Whenever a table row contains a Time value of "00:00:00" the application crashes with a "free(): invalid next size (fast)" error.
Read Time columns from MySQL/MariaDB that contain values set at midnight (00:00:00).
Normal fetching of the rows without the application crashing.
Application crashes with a "free(): invalid next size (fast)".
No other details shows even if RUST_BACKTRACE=1.
Read a MySQL table with Time columns (not DateTime) that contain "00:00:00" values.
The error happens even if only one of the rows contains a midnight value for Time.
I don't believe that this is related to #1130 since the values are converted correctly to NaiveTime.
In fact, I've even implemented a "solution" similar to the one mentioned by @frol in that ticket, adapted to NaiveTime, but it didn't make any difference.
Through lots of tests and debugging sessions I've been able to narrow the problem down to the deallocation (drop) of the BindData associated with the connection.

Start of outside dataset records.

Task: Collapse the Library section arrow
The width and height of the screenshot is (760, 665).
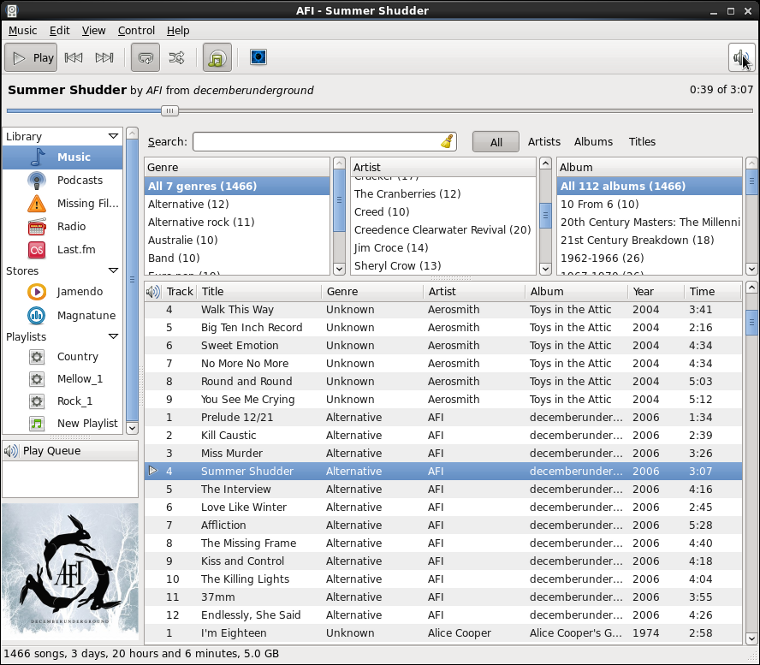Action: pos(113,136)
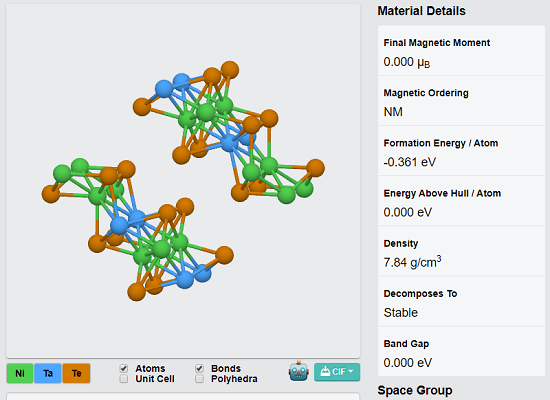Uncheck the Atoms checkbox
The image size is (550, 400).
point(123,368)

At the point of the deallocation the data in the Binds structure (the last processed row) could be one with a midnight (00:00:00) value or it could have a non-midnight value; the error happens in both cases. As long as there was a row with a midnight value processed at some point through the StatementIterator the problem will appear.

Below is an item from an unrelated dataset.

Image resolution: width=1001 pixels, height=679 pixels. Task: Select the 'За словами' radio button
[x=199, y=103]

Below is a slightly edited call stack at the point when the application crashes (VS Code debugger). Specifically, the error happens when deallocating the first Time column in the bind data (there are two).
__GI_raise (@raise:45)
__GI_abort (@abort:66)
__libc_message (@__libc_message:180)
malloc_printerr (@7ffff73b547c..7ffff73b5503:3)

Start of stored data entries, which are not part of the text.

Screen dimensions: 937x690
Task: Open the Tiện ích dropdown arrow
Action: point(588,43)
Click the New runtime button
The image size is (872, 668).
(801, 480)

_int_free (@_int_free:201)
dealloc (/home/.../.rustup/toolchains/stable-x86_64-unknown-linux-gnu/lib/rustlib/src/rust/src/liballoc/alloc.rs:103)
dealloc (/home/.../.rustup/toolchains/stable-x86_64-unknown-linux-gnu/lib/rustlib/src/rust/src/liballoc/alloc.rs:174)
dealloc_buffer<u8,alloc::alloc::Global> (/home/.../.rustup/toolchains/stable-x86_64-unknown-linux-gnu/lib/rustlib/src/rust/src/liballoc/raw_vec.rs:709)
drop<u8,alloc::alloc::Global> (/home/.../.rustup/toolchains/stable-x86_64-unknown-linux-gnu/lib/rustlib/src/rust/src/liballoc/raw_vec.rs:719)
drop_in_place<alloc::raw_vec::RawVec<u8, alloc::alloc::Global>> (/home/.../.rustup/toolchains/stable-x86_64-unknown-linux-gnu/lib/rustlib/src/rust/src/libcore/ptr/mod.rs:174)
drop_in_place<alloc::vec::Vec<u8>> (/home/.../.rustup/toolchains/stable-x86_64-unknown-linux-gnu/lib/rustlib/src/rust/src/libcore/ptr/mod.rs:174)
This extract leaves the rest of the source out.